Tercera Carta al Señor de los Lunares

Creo que al tiempo le gusta reírse de nosotros.
El otro día estando con usted fue que descubrí que el punto exacto donde se produce aquel entendimiento se reduce a una mirada.  Estaba muy concentrada en su nariz, porque había descubierto una peca, que se me antojó en aquel instante que era como un lunar pero más chiquito. Y yo estaba observándola, como quien descubre algo maravilloso por primera vez, cuando me di cuenta de su metáfora escondida. Su peca, señor de los lunares,  anda vestida con el traje marino y desgastado que más le gusta al Señor Tiempo.
No se lo dije en aquel momento. ¡Es que usted se escandaliza tan rápido! Aquello puede ser resultado de mis pequeñas bromas, me hago cargo de que no siempre las entienda.  Si me deja confesarle, a veces ni yo sé qué tanto hablo en chiste y qué tanto en serio. Sólo sé que sus ojos parecen desbordarse de sus esferas contenedoras y a mí me causa una gracia deliciosa. Así fue, y no de otra forma que comprendí que pertenecemos a dos mundos completamente diferentes. Que nos separa un abismo. Que estamos realmente solos.
Y cuando hablo de mundos, no hablo de lunas, ni de temporadas, ni de relojes. Hablo de nuestras conversaciones sobre los sueños, por ejemplo. Le dibujo la silueta de una niña pequeña, que viste flores en los pies y aire en el cabello. ¿Puede usted imaginársela durmiendo? No me pida que la despierte. Querrá correr a los brazos de la mujer larga, querrá llorar en las piernas del hombre alto, y no va a poder. Entre la oscuridad de sábanas viejas se va a tener que acostumbrar a su pequeño universo, como hacemos todos.
Su peca, vestida del Señor Tiempo, o el Señor Tiempo escondido en su peca, están ahora en el teatro. Las filas están vacías, el matiz rojo de la almohadilla es casi lúgubre y se mezcla en el silencio del espacio. Y ahí está la peca del tiempo; observando. Cuando se abre el telón aparece la niña, con un vestido blanco espuma hasta las flores de los pies y el cabello de aire que le cae ondulado por los hombros chiquitos.

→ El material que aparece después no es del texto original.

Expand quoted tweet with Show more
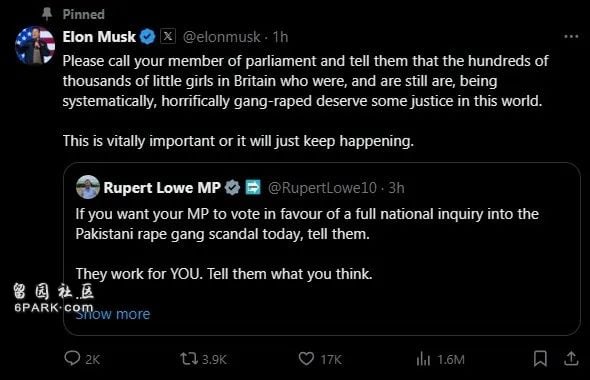113,314
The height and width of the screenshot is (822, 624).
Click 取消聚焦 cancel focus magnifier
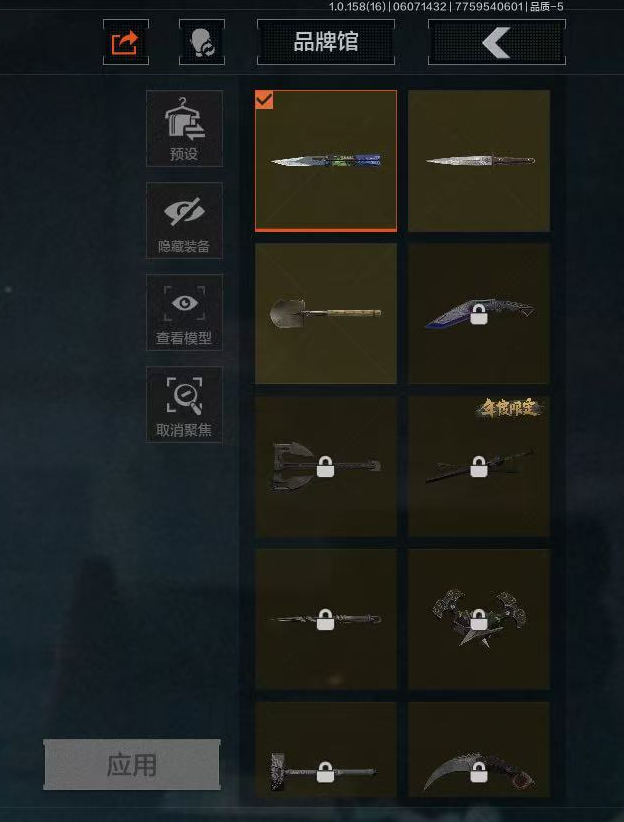184,405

Con sus manitos se abre el pecho y luces de todos los colores estallan en el anfiteatro, gritan, vuelan, explotan infinitas veces y se reproducen formando un espectáculo único, irrepetible. El tiempo de la peca se emociona, vemos como agacha la cabeza y no sabemos si se seca una lágrima.
Todo esto veo yo en el reflejo de su mirada, mientras usted mira el techo. En ese momento entiendo que si abriésemos nuestro pecho a otros mundos podríamos destruirlos. Si la niña le hiciera eso a la mujer larga y al hombre alto ¿Usted se lo puede imaginar? Sería una catástrofe.

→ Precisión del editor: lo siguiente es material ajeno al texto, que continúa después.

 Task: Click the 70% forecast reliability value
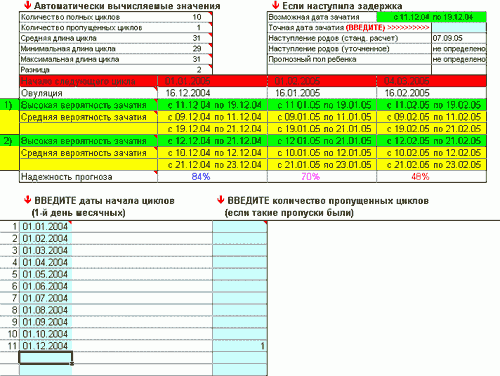(x=311, y=177)
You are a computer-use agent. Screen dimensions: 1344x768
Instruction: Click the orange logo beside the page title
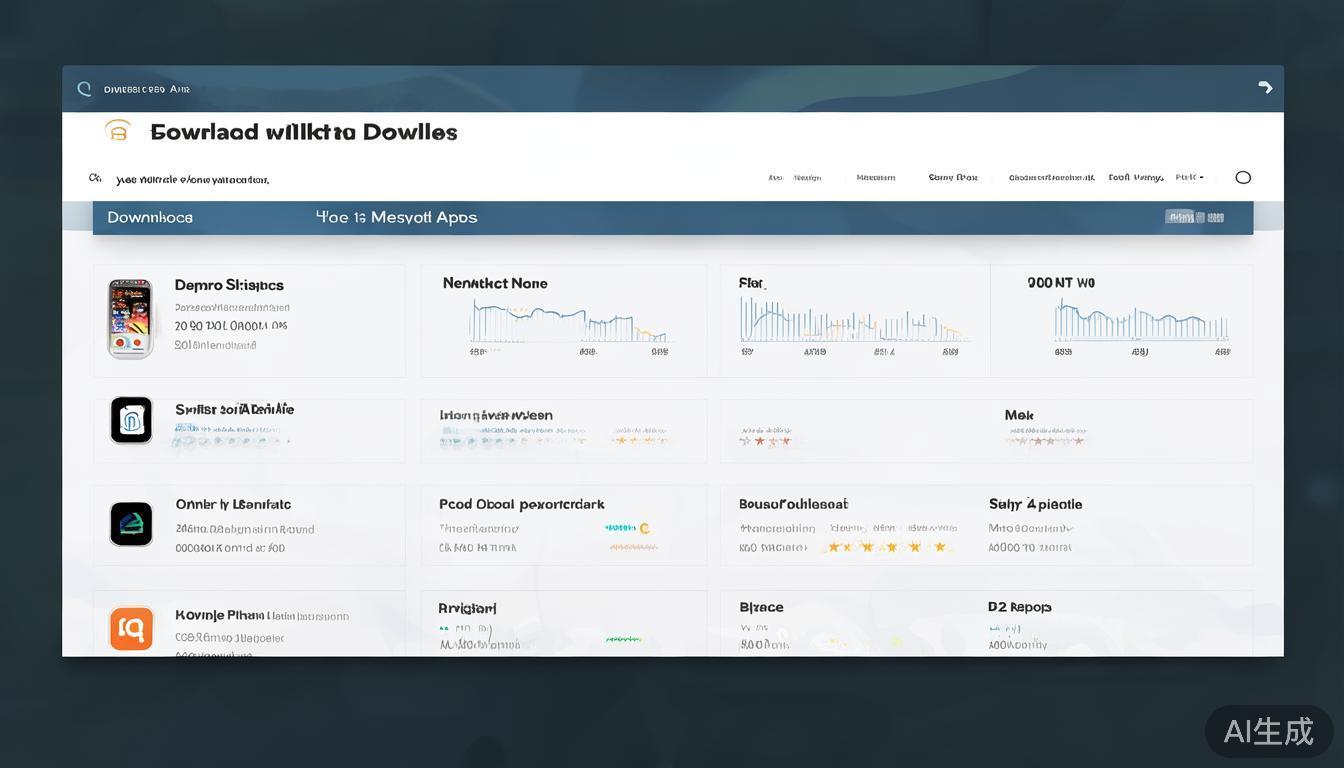118,131
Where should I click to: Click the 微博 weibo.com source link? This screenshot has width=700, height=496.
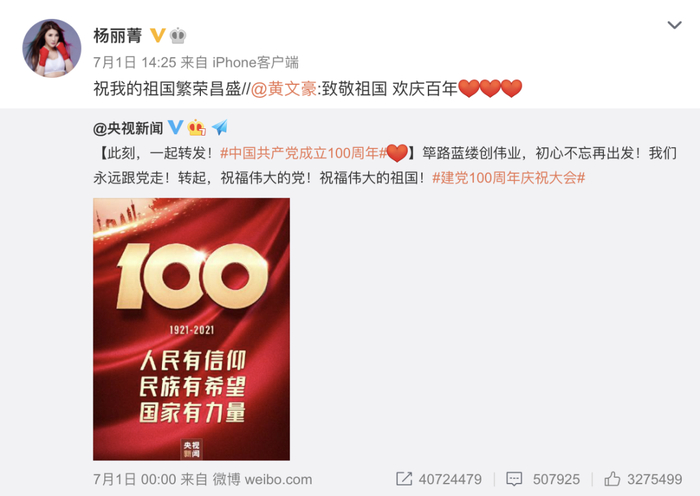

Me río, y sin querer usted se da vuelta a mirarme con la interrogante colgando en su gesto. Se me ocurrió que es un poco imprevisible que ellos, conscientes de su magnitud física, le quieran ocultar la crueldad del pecho del mundo que conocen, a la niña.
No le respondo, no le explico nada. Porque enseguida me entristece pensar que ella terminará fingiendo un mediocre papel en un escenario desierto, donde ni ella cree su actuación, ni donde nadie está invitado a verla; porque ella también querrá ocultarle la crueldad del pecho de mundo de ahora a ellos.
Me doy vuelta, dándole la espalda, cuando entiendo que es el escenario que miramos y repetimos siempre. Lo dejo de mirar porque ahora entiendo que todos necesitamos, aunque sea frágil, aunque sea pequeño, un consuelo que nos esperance un poco.

 Después lo abrazo. Porque el tiempo se ríe tan fuerte que asusta.